> **Directions**
The expected response is a copy of every line in the entries below that includes the word "success".

> **Records shown**
╔══

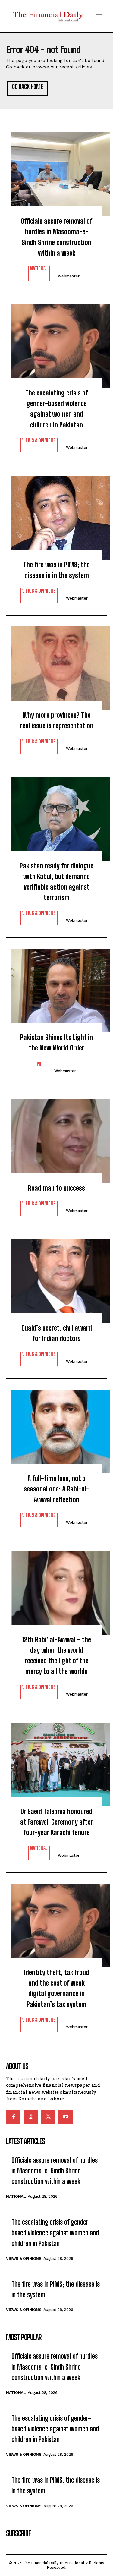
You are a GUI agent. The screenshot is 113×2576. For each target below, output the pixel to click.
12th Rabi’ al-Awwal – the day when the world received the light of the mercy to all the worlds (56, 1656)
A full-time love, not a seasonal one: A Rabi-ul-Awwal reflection (56, 1489)
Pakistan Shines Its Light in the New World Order (56, 1042)
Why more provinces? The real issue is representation (56, 720)
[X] (48, 2117)
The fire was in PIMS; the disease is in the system (56, 570)
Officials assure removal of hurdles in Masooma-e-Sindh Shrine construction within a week (56, 237)
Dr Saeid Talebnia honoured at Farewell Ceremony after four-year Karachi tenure (56, 1822)
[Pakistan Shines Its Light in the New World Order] (56, 987)
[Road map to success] (56, 1138)
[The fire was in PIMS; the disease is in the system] (56, 515)
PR (39, 1063)
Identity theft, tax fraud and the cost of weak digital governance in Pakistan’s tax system (56, 1988)
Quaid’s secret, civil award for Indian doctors (56, 1333)
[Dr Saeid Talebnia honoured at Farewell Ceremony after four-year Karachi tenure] (56, 1761)
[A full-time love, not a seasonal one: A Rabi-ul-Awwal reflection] (56, 1428)
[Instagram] (31, 2117)
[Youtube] (65, 2117)
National (39, 268)
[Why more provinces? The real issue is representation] (56, 665)
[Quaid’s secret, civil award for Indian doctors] (56, 1278)
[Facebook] (13, 2117)
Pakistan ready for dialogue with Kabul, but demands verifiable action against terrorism (56, 882)
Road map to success (56, 1188)
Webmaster (69, 276)
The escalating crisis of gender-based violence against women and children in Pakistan (56, 409)
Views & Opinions (39, 440)
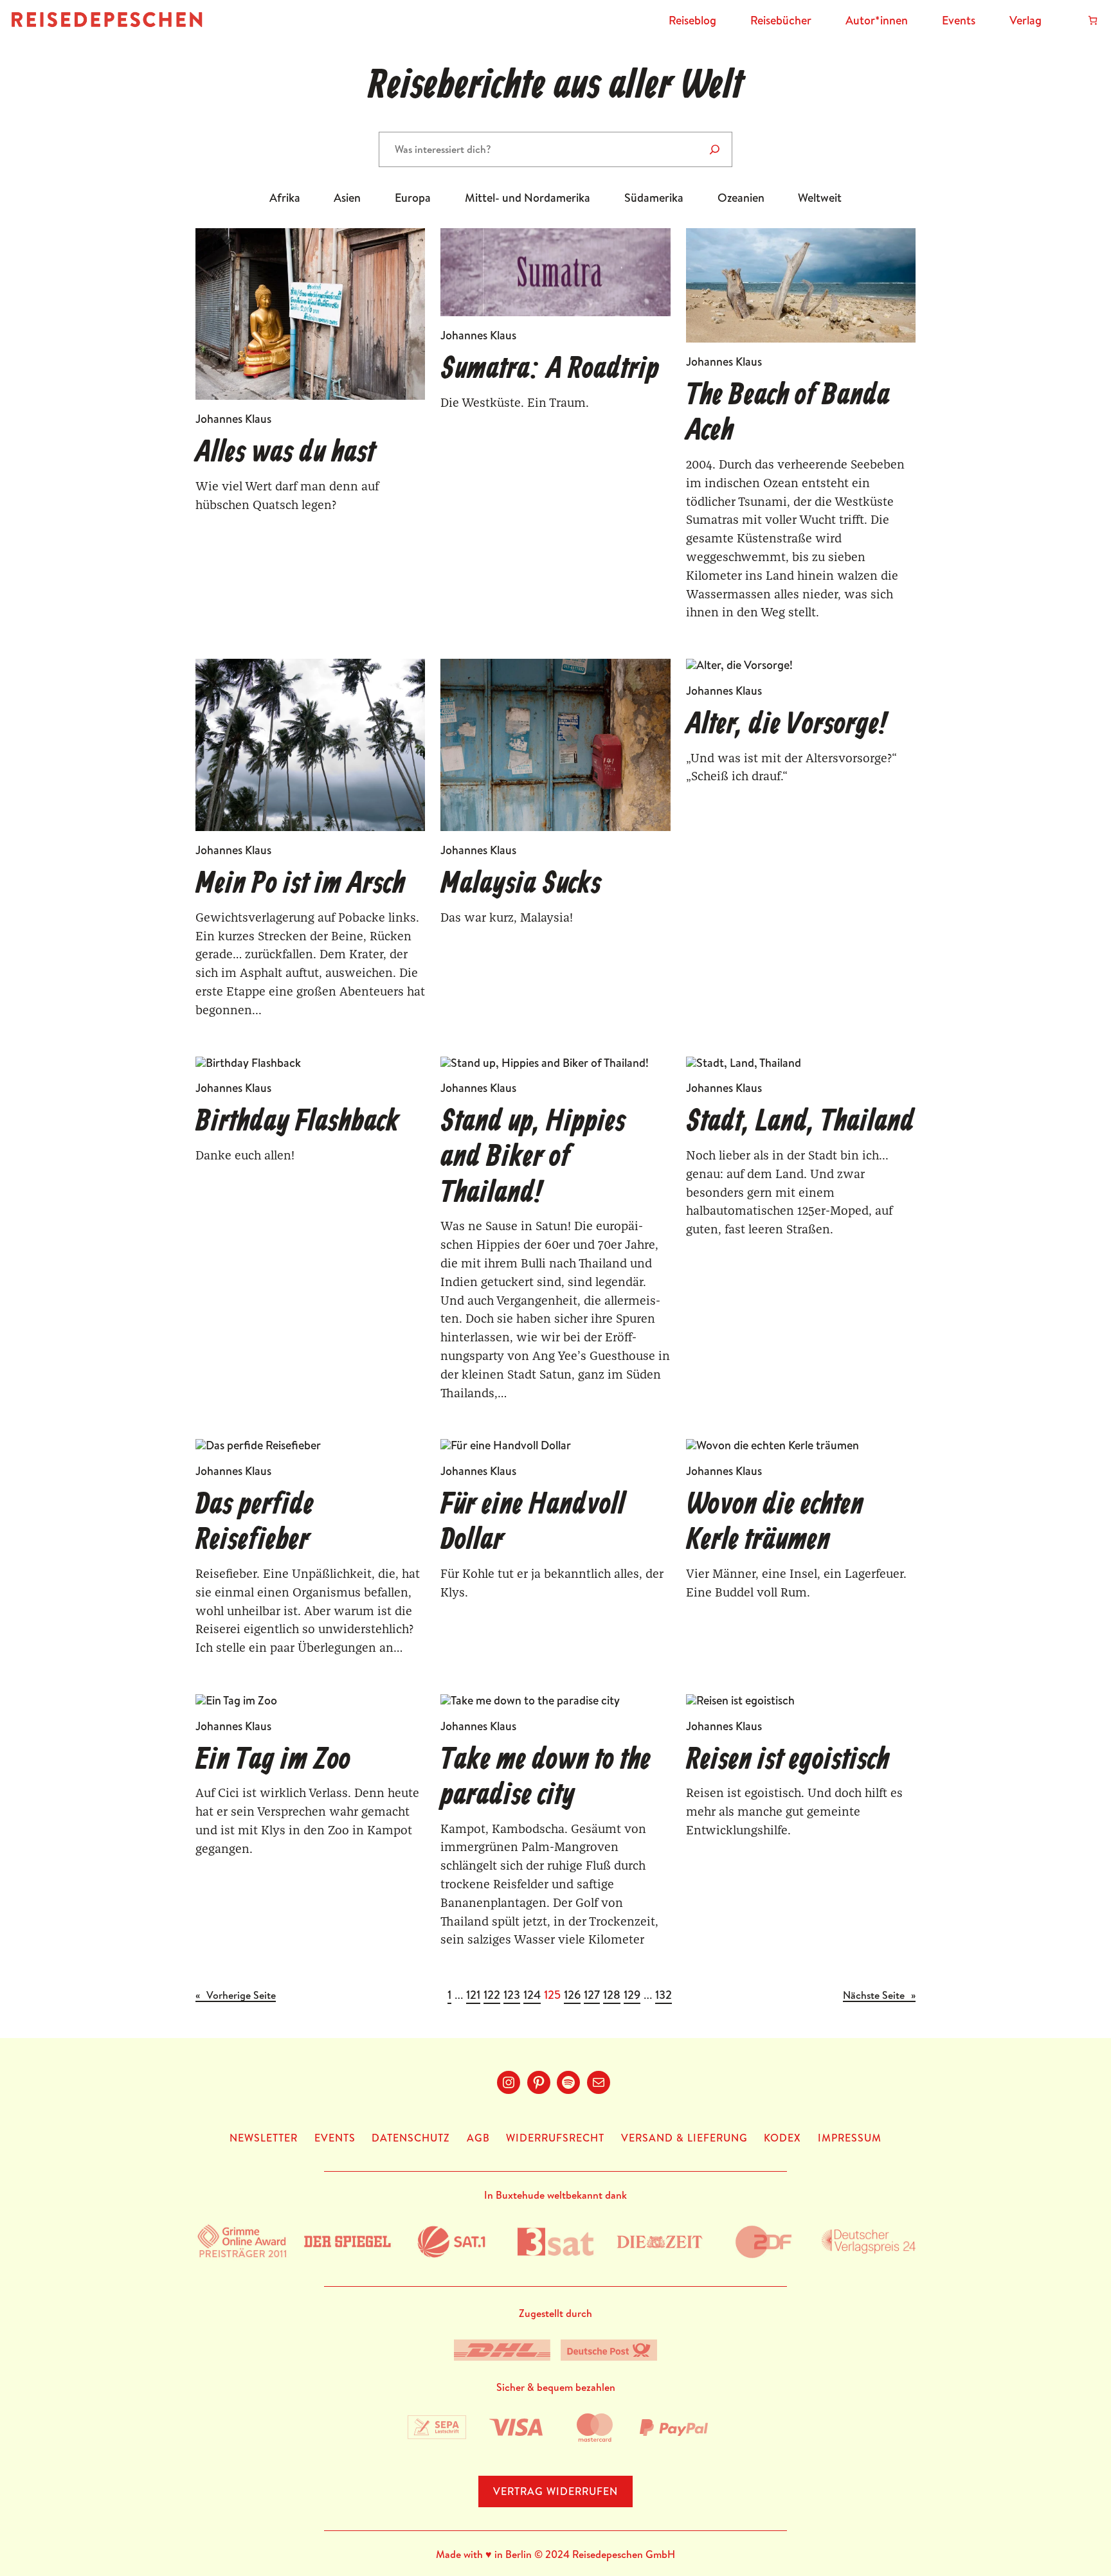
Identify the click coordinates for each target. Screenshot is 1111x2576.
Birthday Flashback (297, 1122)
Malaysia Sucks (520, 884)
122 (491, 1995)
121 (473, 1995)
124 (532, 1995)
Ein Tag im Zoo (272, 1760)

╚══

> **Answer**
[Road map to success] (56, 1138)
Road map to success (56, 1188)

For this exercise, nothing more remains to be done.